▶ Information provided:
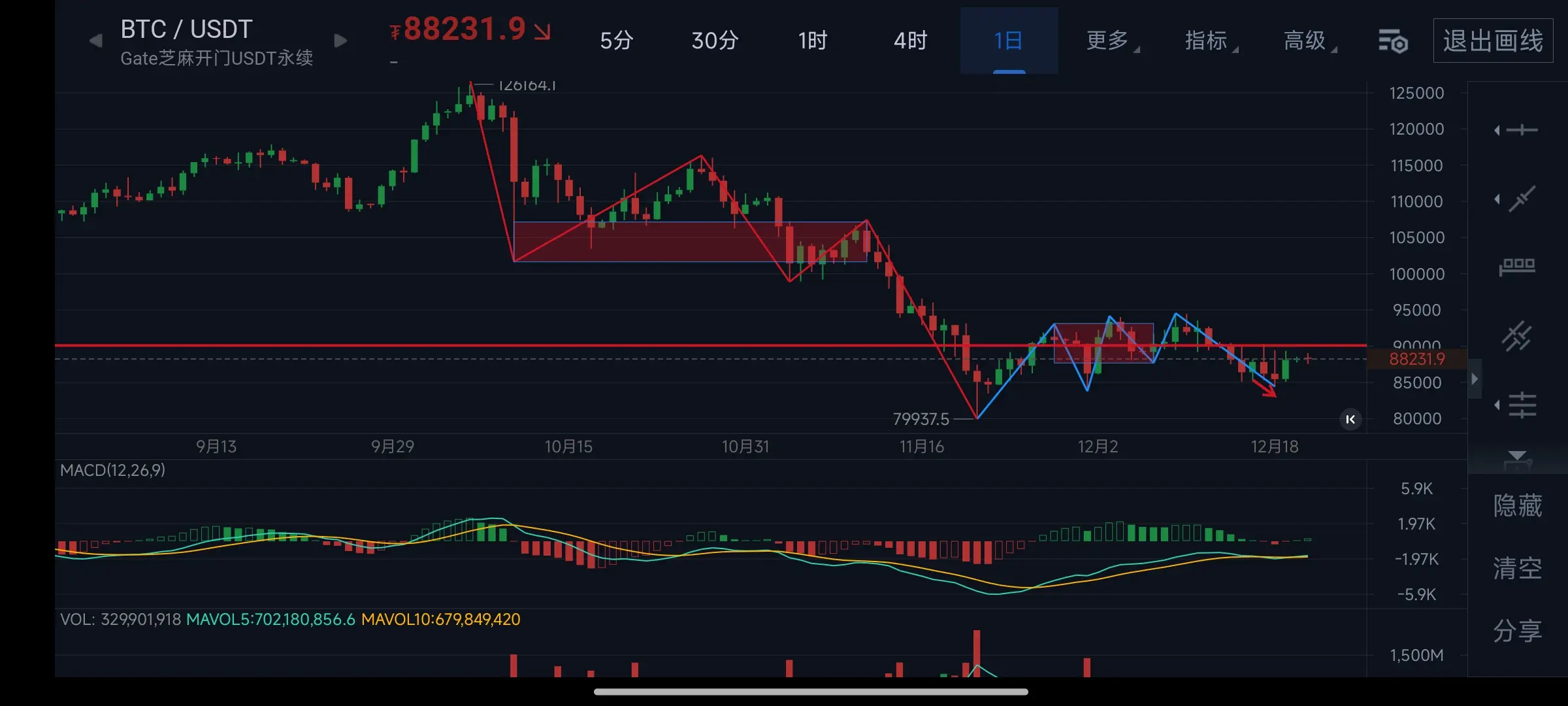Switch to next trading pair arrow
The image size is (1568, 706).
point(340,41)
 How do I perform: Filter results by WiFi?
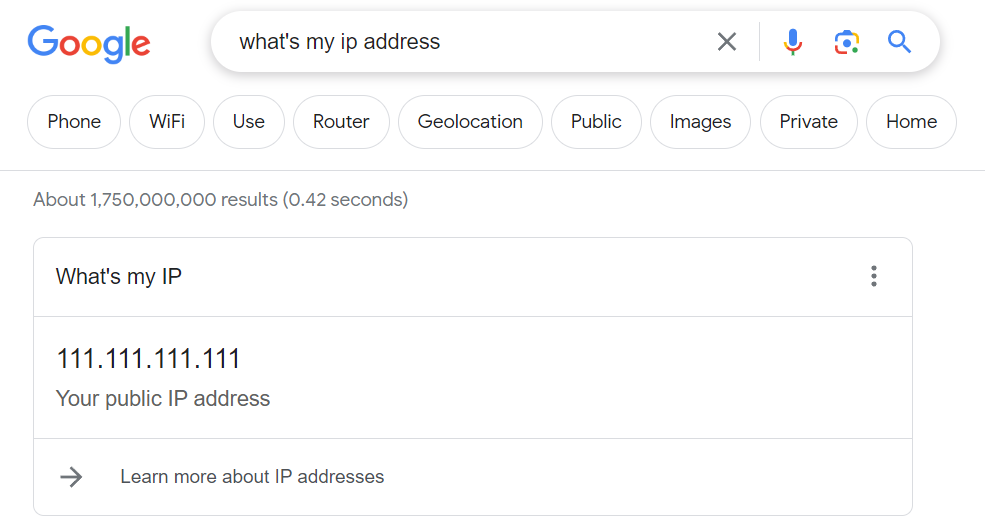coord(167,122)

▶ What you have to do: Extract every line of the material above that contains the string "Filter", matching case exactly.

▶ Answer to this problem:
 How do I perform: Filter results by WiFi?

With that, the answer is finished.